🤖 AI Summary
Existing remote sensing foundation models are constrained by fixed spectral band configurations and spatial resolutions, limiting generalization to practical scenarios involving band missingness, cross-sensor fusion, and unseen spatial scales. To address this, we propose RSFM—the first optical remote sensing foundation model supporting arbitrary band combinations, sensor types, and spatial resolutions. Our approach introduces four key innovations: (1) a spectrum-agnostic tokenizer; (2) multi-scale adaptive image patch embedding; (3) a multi-scale semantic alignment mechanism; and (4) a channel-level masked autoencoding pretraining strategy—enabling joint spectral-spatial modeling and dynamic resolution adaptation. Evaluated across 10+ benchmark datasets—including Sentinel-2, Landsat, and HLS—RSFM achieves state-of-the-art performance on band-missing, cross-sensor, and cross-resolution transfer tasks, significantly enhancing universal representation learning for heterogeneous, multi-source remote sensing data.
📝 Abstract
Optical satellites, with their diverse band layouts and ground sampling distances, supply indispensable evidence for tasks ranging from ecosystem surveillance to emergency response.

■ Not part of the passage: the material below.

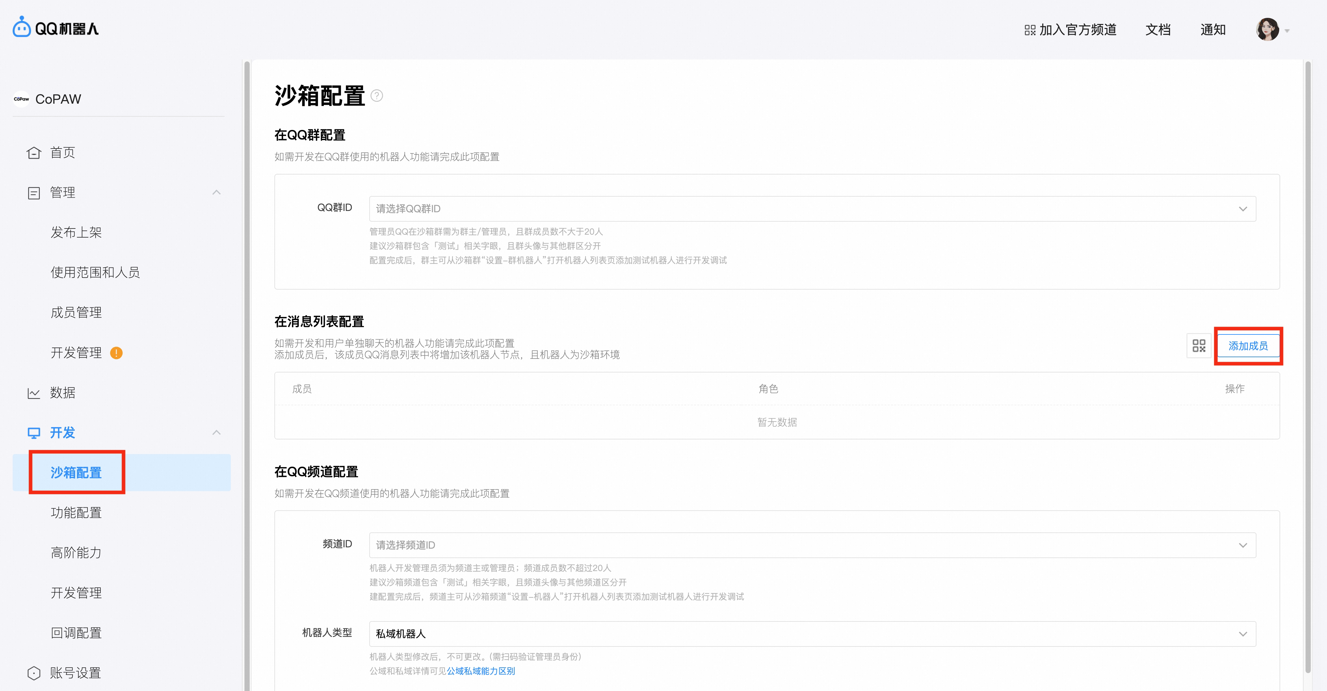Go to 功能配置 in the sidebar
The image size is (1327, 691).
click(76, 513)
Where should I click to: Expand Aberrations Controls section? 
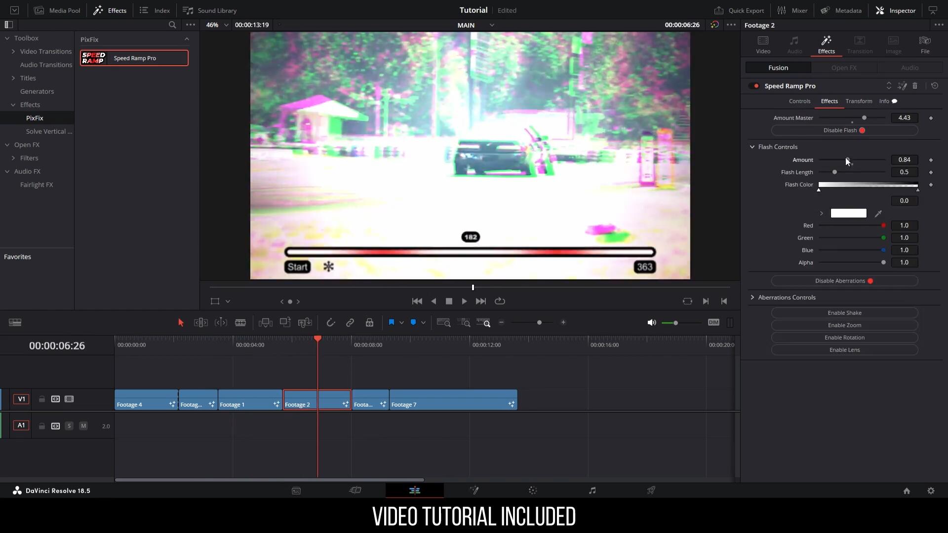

However, significant discrepancies in band composition and spatial resolution across different optical sensors present major challenges for existing Remote Sensing Foundation Models (RSFMs). These models are typically pretrained on fixed band configurations and resolutions, making them vulnerable to real world scenarios involving missing bands, cross sensor fusion, and unseen spatial scales, thereby limiting their generalization and practical deployment. To address these limitations, we propose Any Optical Model (AOM), a universal RSFM explicitly designed to accommodate arbitrary band compositions, sensor types, and resolution scales. To preserve distinctive spectral characteristics even when bands are missing or newly introduced, AOM introduces a spectrum-independent tokenizer that assigns each channel a dedicated band embedding, enabling explicit encoding of spectral identity. To effectively capture texture and contextual patterns from sub-meter to hundred-meter imagery, we design a multi-scale adaptive patch embedding mechanism that dynamically modulates the receptive field. Furthermore, to maintain global semantic consistency across varying resolutions, AOM incorporates a multi-scale semantic alignment mechanism alongside a channel-wise self-supervised masking and reconstruction pretraining strategy that jointly models spectral-spatial relationships. Extensive experiments on over 10 public datasets, including those from Sentinel-2, Landsat, and HLS, demonstrate that AOM consistently achieves state-of-the-art (SOTA) performance under challenging conditions such as band missing, cross sensor, and cross resolution settings.